Tuesday, July 14, 2009

What's My Business, and How Should I Mind It?


It's been said before, by more articulate and authoritative voices than I, that the spread of evil owes less to the extremist zealotry of the few than it does to the listless apathy of the many. For example, this theory would suggest that the rise of the Nazis in Germany wasn't so much a result of Hitler's charisma or strong-arm tactics as it was the result of a general population that shrugged its collective shoulders as he consolidated power. The intimate personal lesson we're supposed to draw is that, when we ignore or dismiss hate and violence, we're not much better than those who commit it.

But two recent situations from my own life have illustrated, to me at least, why this moral rule that makes perfect sense in the abstract is extraordinarily difficult to abide by in specific, real-life cases. In one of these instances, I decided to respond in some fashion. In the other, I didn't. But was I right in either case?

Case #1: 

Last week while doing laundry, I witnessed a parenting display that twisted my stomach into knots. While doing her laundry, a relatively young mother was occasionally interrupted by one or both of her young children (both aged five or under, I'd guess), who were understandably bored but were quite well-behaved considering their dull surroundings. Not well-behaved enough for this mom, though. After crabbily urging her kids to leave her alone a few times, the woman snapped, berating one of the little ones with the words, "For fuck's sake, why don't you go sit down."

Swearing in the presence of children is a pet peeve of mine. I hate when people do it, in part because I feel bad for the parents who are put in the uncomfortable situation of having to either pretend it didn't happen, raise an embarrassing scene or explain to their kids what the bad words mean. But in this case it was the mother who made me feel uncomfortable. It occurred to me that if this was how she treated her children when they were all in public, she may well be even more abusive, or even violent, in the privacy of their home. I wondered if I should say something to her, report her to some authority (Children's Aid? The cops?) or simply shake my head and ignore her. I chose the last. But my stomach is still in knots about it. 

Case #2

This case, which happened this morning, was even more alarming. As my bus was about to leave from the stop where I boarded, an elderly Asian woman shuffled up to the door and started banging on it, hoping the bus driver would stop. He did, but not before bellowing "Fuck off. Get the next one." The woman was still outside when he said this, so she couldn't hear it, but a busload of bystanders certainly did. And then it got worse. When the woman came aboard, the driver turned around and quite loudly asked her if she was in a rush because she was "on her way to a big rice sale or something." My girlfriend and I were both on the bus at the time, and our jaws hit the floor so hard they nearly activated the doors-open system.

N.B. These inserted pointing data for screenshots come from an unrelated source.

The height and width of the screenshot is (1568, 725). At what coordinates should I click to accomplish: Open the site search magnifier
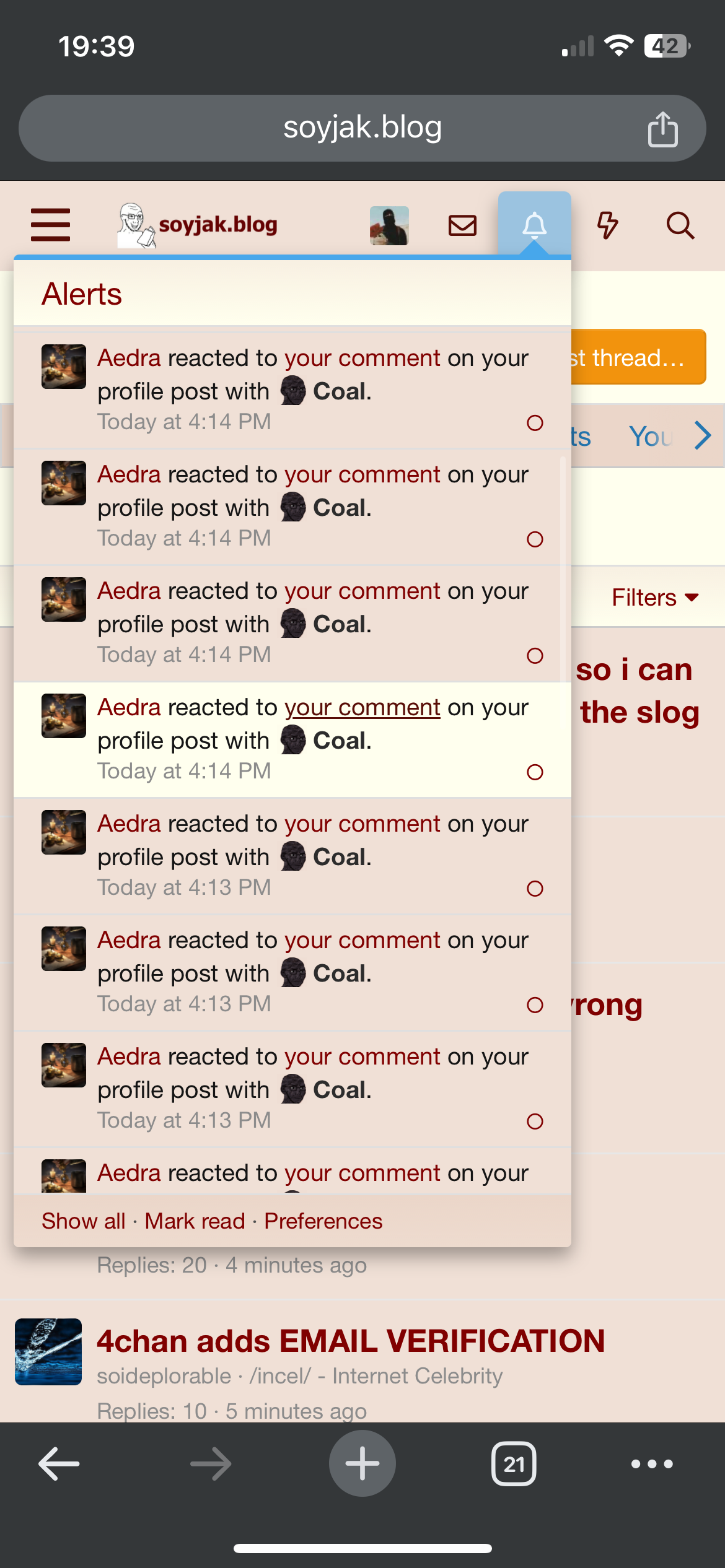pyautogui.click(x=680, y=225)
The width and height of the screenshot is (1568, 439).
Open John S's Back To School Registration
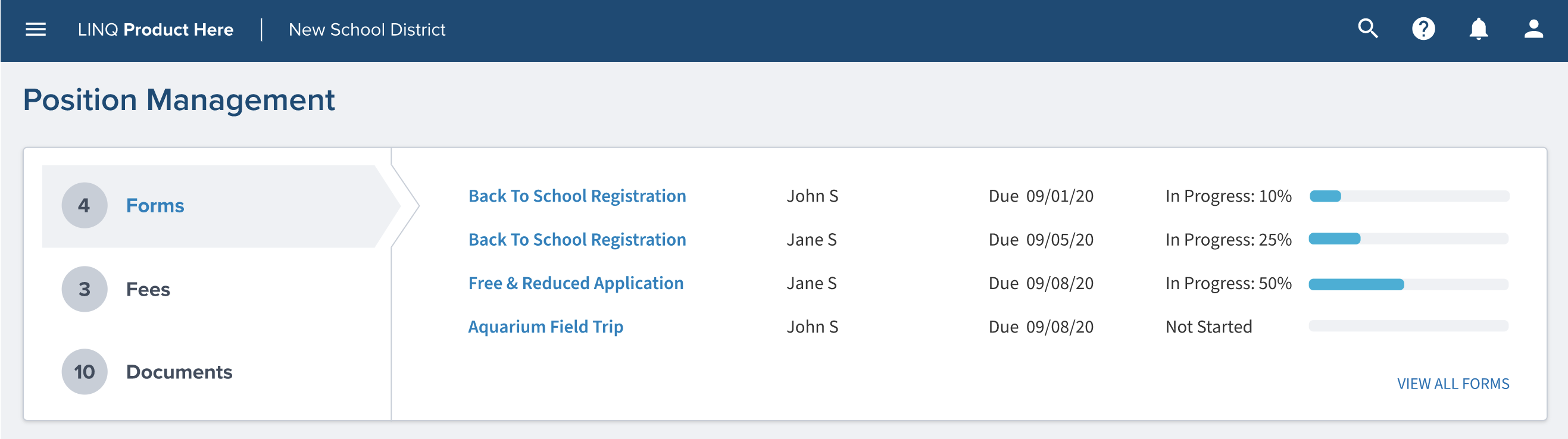[576, 196]
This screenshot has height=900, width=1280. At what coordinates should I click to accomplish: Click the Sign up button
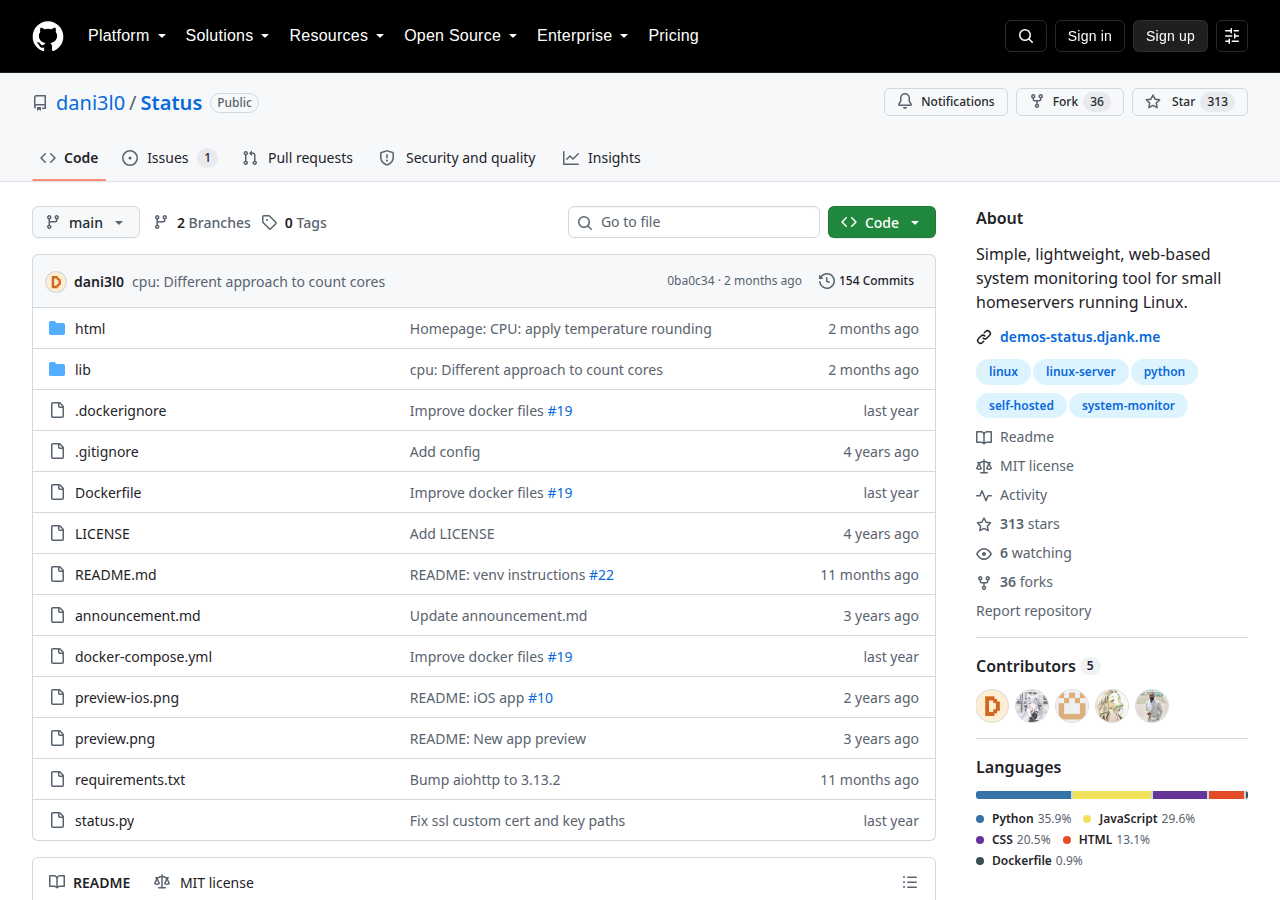pos(1170,36)
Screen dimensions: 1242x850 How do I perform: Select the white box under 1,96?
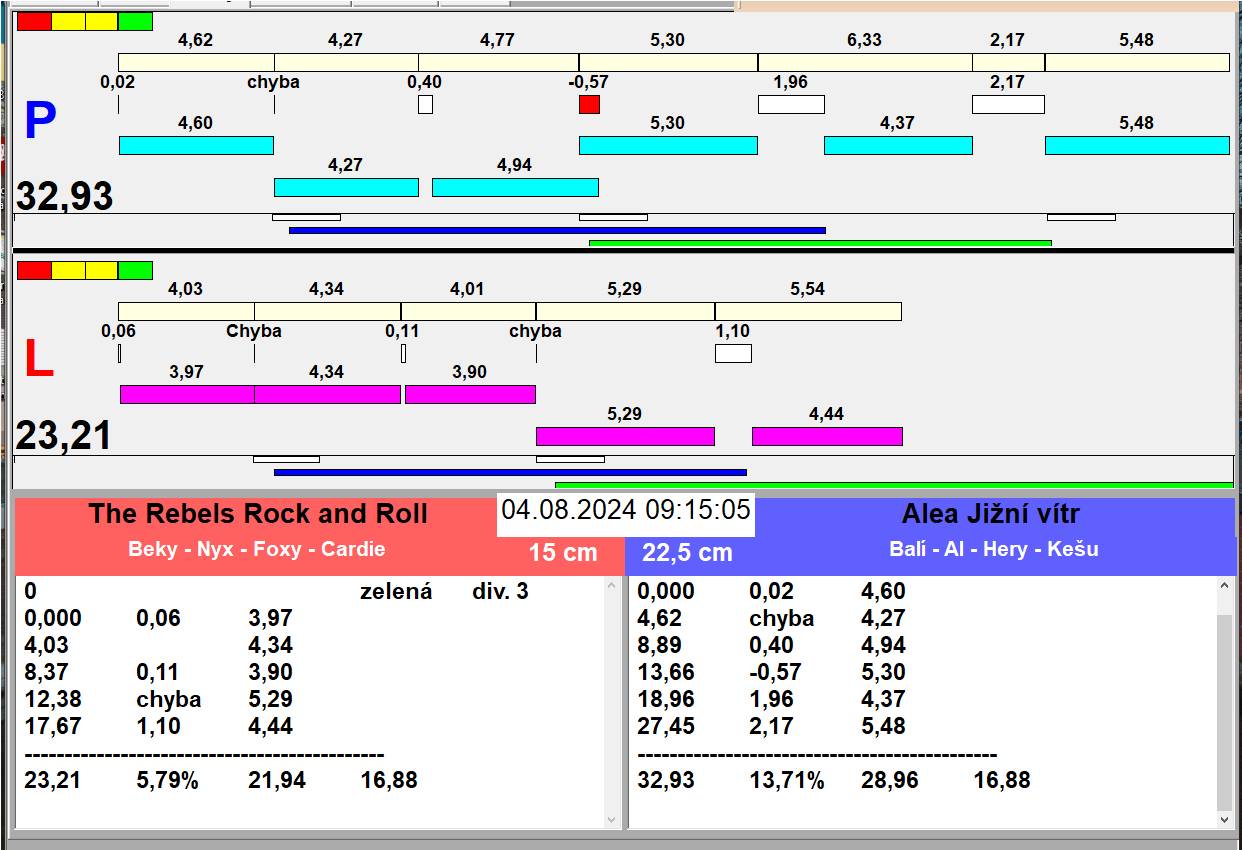tap(791, 104)

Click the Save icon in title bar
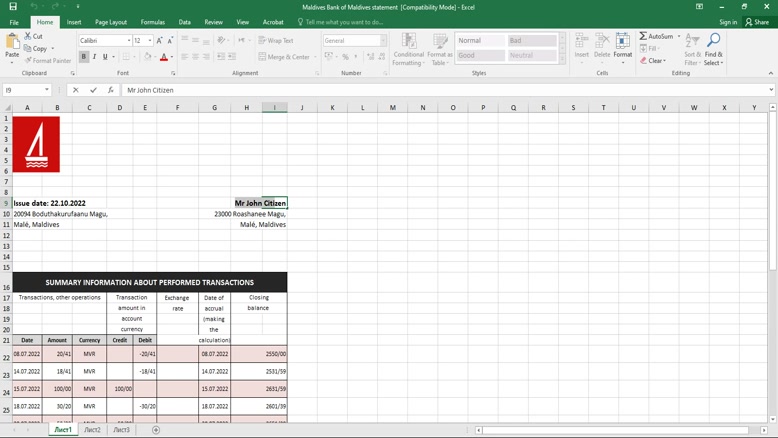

In this case, however, I called the Toronto Transit Commission and registered a complaint about the driver, explaining exactly what had happened. Of course, I don't know whether anything will end up happening to him. And I'm not sure what exactly I would want to happen to him. Should he be fired (as he certainly would be from pretty much any other job for that kind of conduct), or should he simply be scolded? Will his own racial identity - he was a young black man - have any bearing in terms of how his behaviour is judged and punished? Did it have any impact on my own reaction?

In one case, I chose silence. In the other, I chose action. Quite honestly, I can't say that either was terribly satisfying. I still don't know how to respond in situations where strangers say hateful things to other strangers. I still don't know when and to what degree I have a moral obligation to intervene - and when I should mind my own business. I'm still skeptical about whether I can make a difference.

I do know that it's depressing to hear such hatefulness expressed so openly. I do know that it makes me and most bystanders incredibly uncomfortable. But if it's true that apathy is the ally of evil, then we have a duty to respond. And if we can't do it when the hate is out in the open, what hope do we have of extinguishing the hate that burbles, unspoken and bitter, under the floorboards of society?